Some of the complications of COVID-19 can also make it hard to diagnose lung disease. For example, many children with COVID-19 develop multisystem inflammatory syndrome in children (MIS-C), a condition in which different parts of the body become inflamed. MIS-C can affect a child's heart, lungs, brain, kidneys, skin, eyes, or gastrointestinal organs weeks after the initial COVID-19 diagnosis. Symptoms of MIS-C are similar to those of EVALI.

EVALI in the Era of COVID-19

In a recent study published in SAGE, three adolescents who had EVALI early in 2020 actually showed symptoms similar to COVID-19: fever, cough and respiratory distress, abdominal symptoms, and low oxygen levels. Their lab tests showed signs of inflammation commonly seen in COVID-19. Chest imaging showed that all three patients had ground glass opacities and signs of interstitial lung disease, but all three patients tested negative for COVID-19 twice.
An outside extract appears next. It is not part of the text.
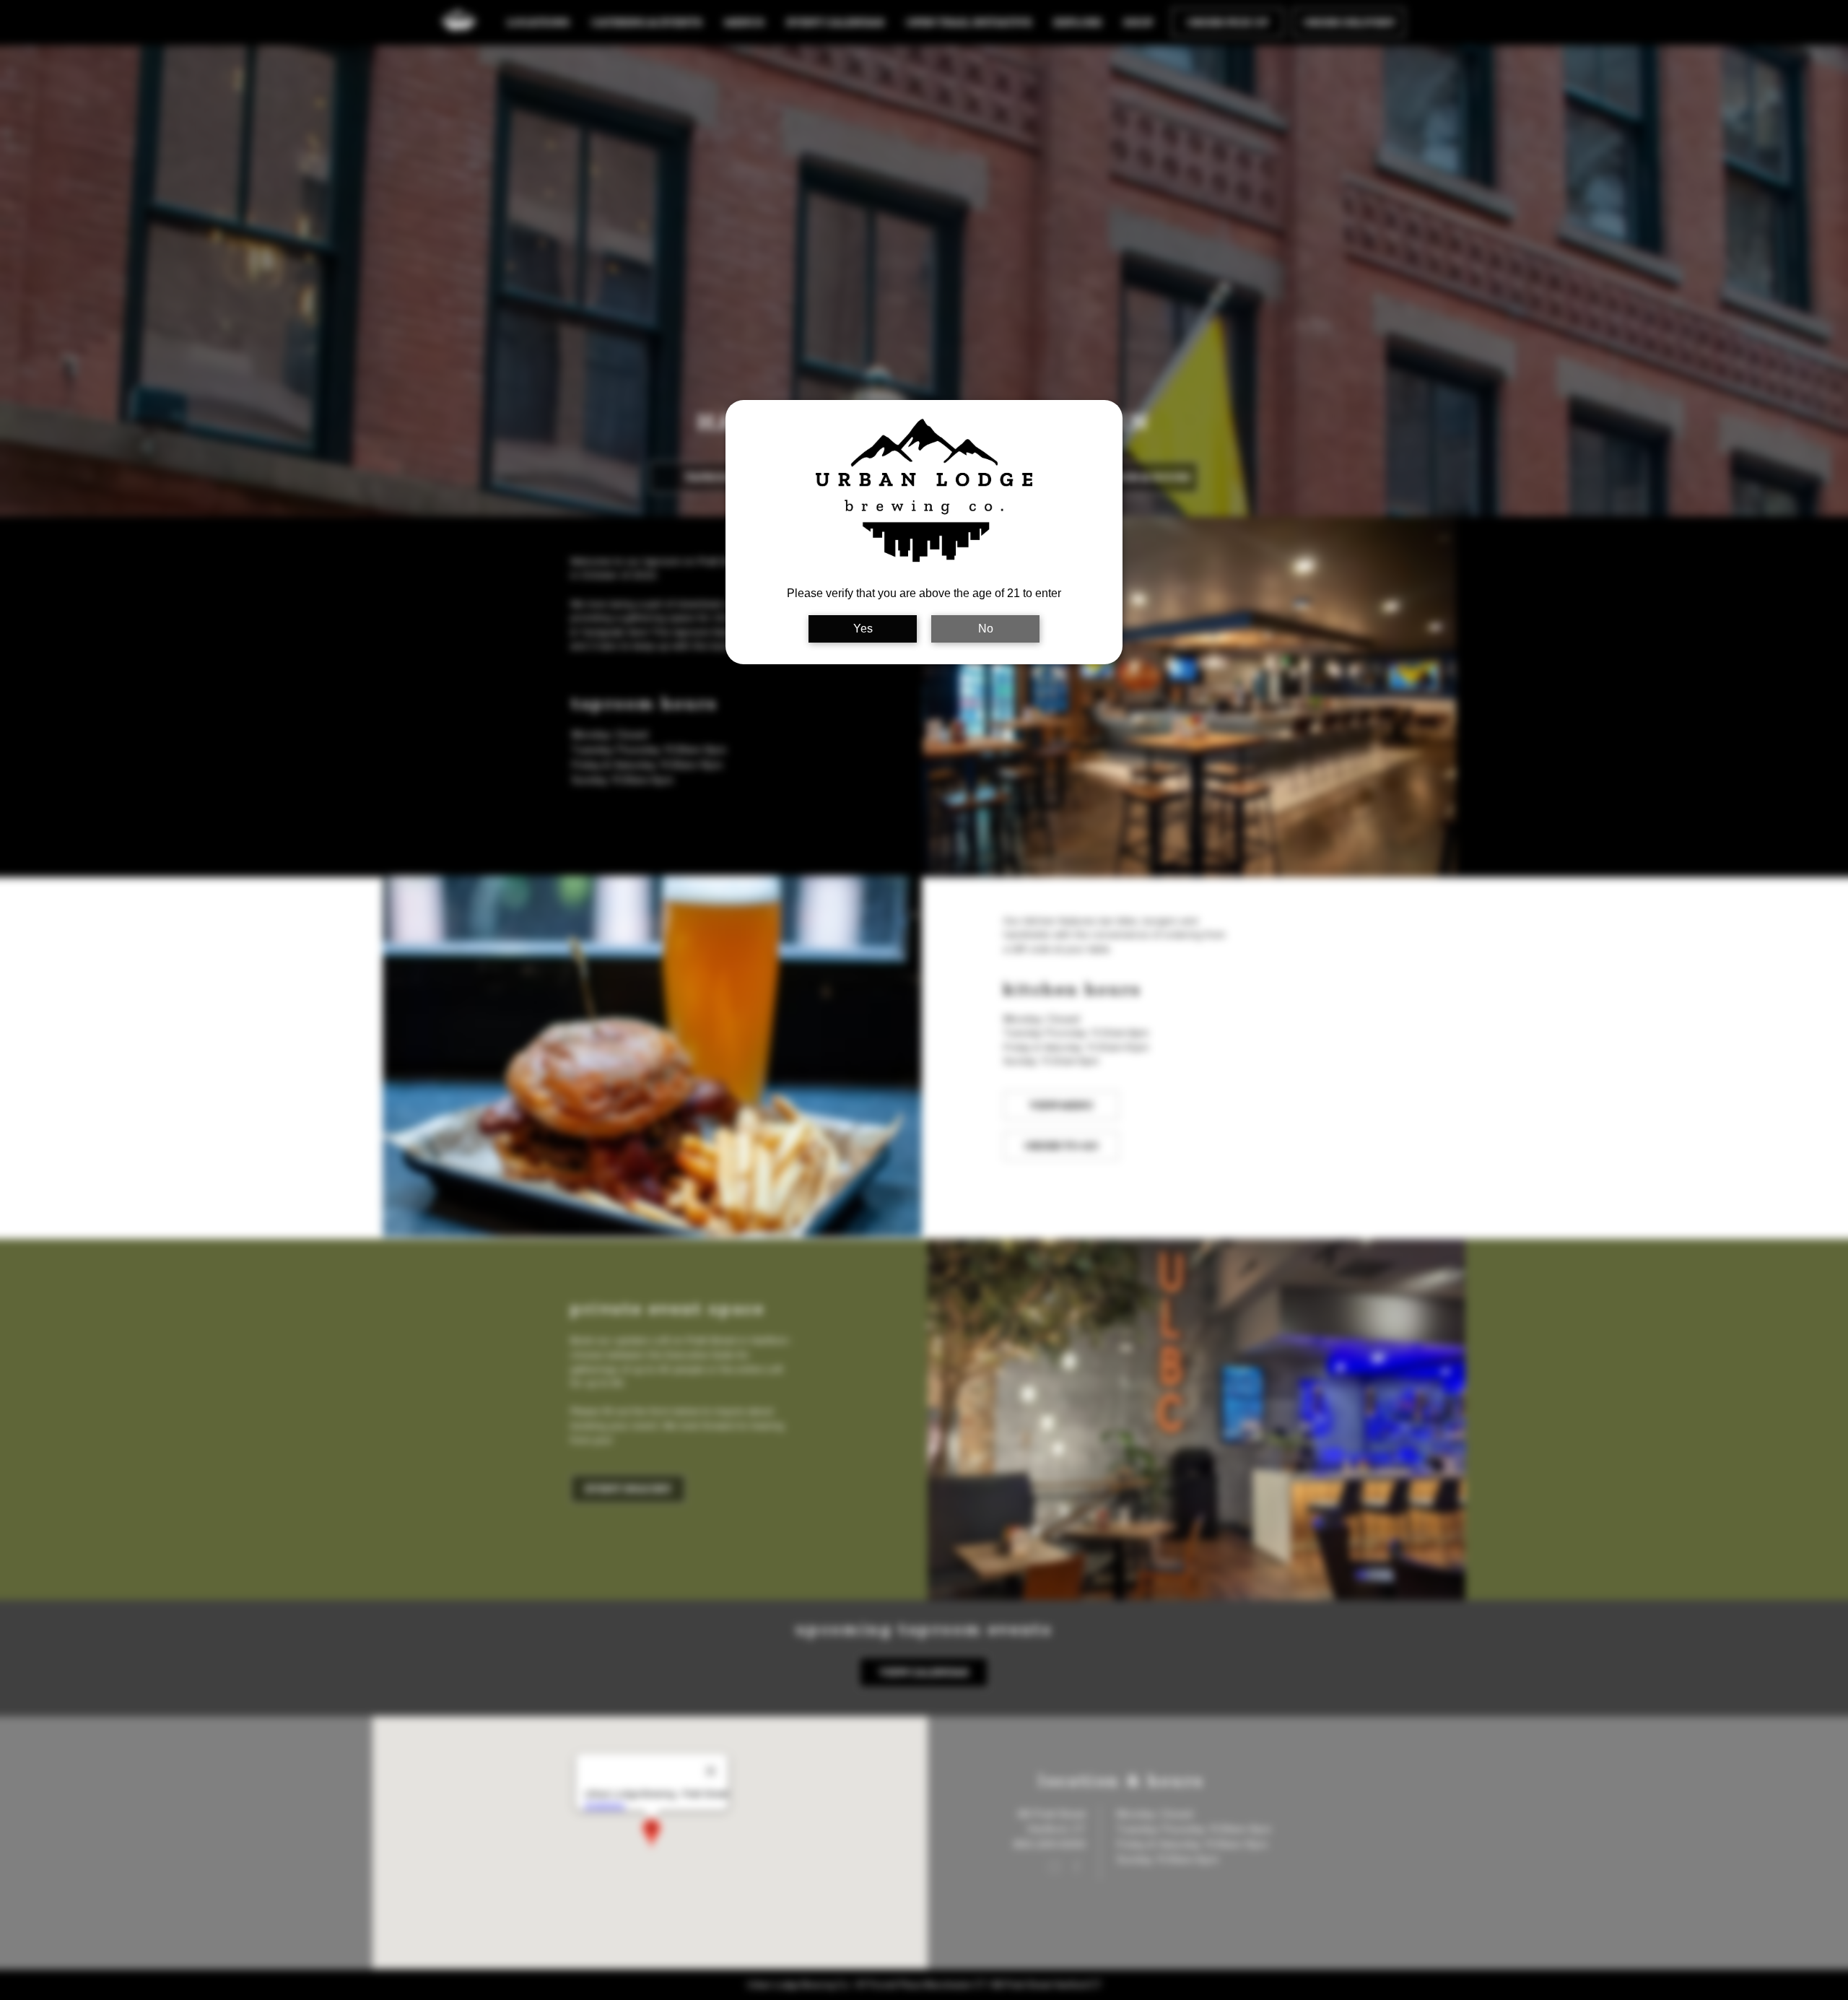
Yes (863, 628)
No (985, 628)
When doctors questioned the patients and their parents further, they learned that the adolescents had a history of vaping marijuana-related products. The doctors subsequently diagnosed the patients with EVALI.

Doctors are seeing fewer cases of EVALI, but the disease is probably still out there. What's worse is that research suggests that teenagers and young adults who vape or use tobacco have a five to seven times higher risk of developing COVID-19 than do their peers who have never vaped.

While most of the nation continues its fight against coronavirus, EVALI is still causing lung disease. The similarities between EVALI and COVID-19 may make it harder to diagnose both diseases, and the vaping that causes EVALI can increase the risk of contracting COVID-19. Clearly, vaping lung disease is still here alongside COVID-19.